* _What you need to do_
Produce a word-for-word copy of the line that contains "Task: Open the TikTok social icon" and each line after it through the end of the material, omitting pictures and all other lines.

________________

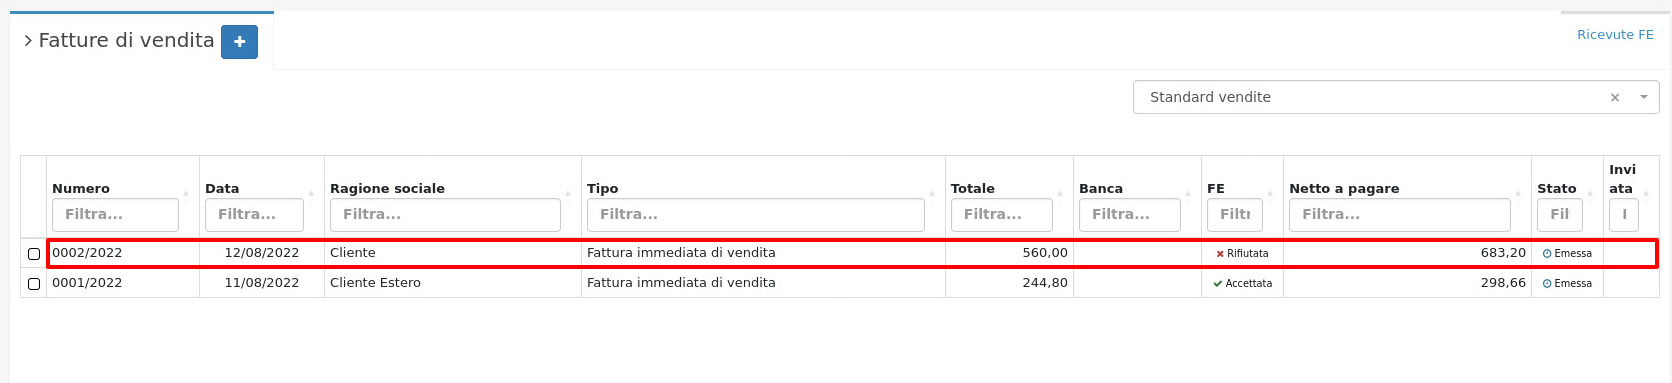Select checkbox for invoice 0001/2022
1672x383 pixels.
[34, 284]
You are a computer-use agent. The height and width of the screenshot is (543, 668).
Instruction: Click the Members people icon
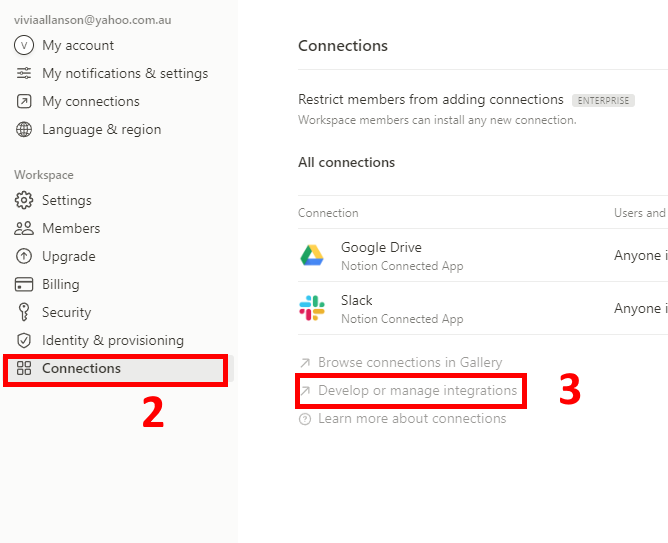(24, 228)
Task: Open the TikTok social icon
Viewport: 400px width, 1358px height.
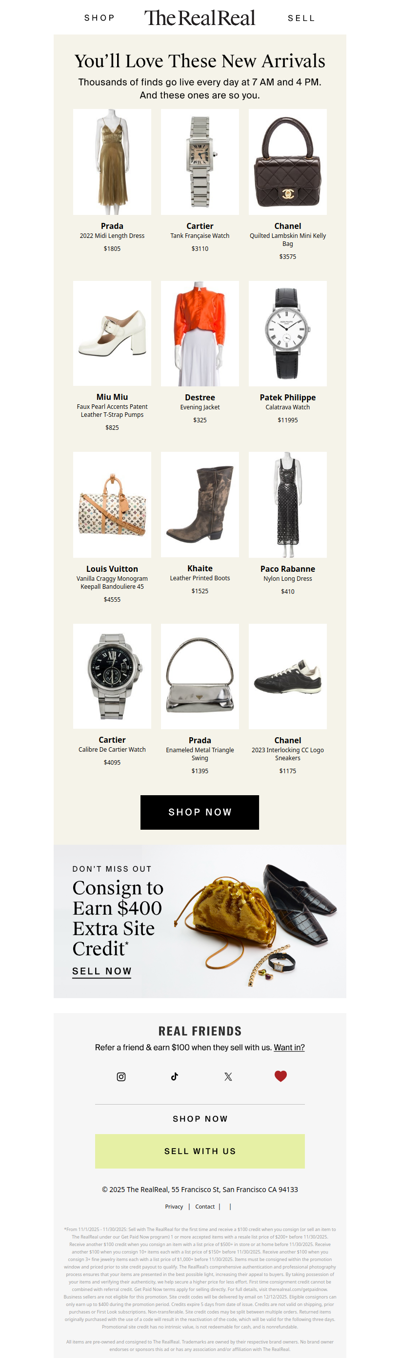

________________

* _Answer section_
Task: Open the TikTok social icon
Viewport: 400px width, 1358px height.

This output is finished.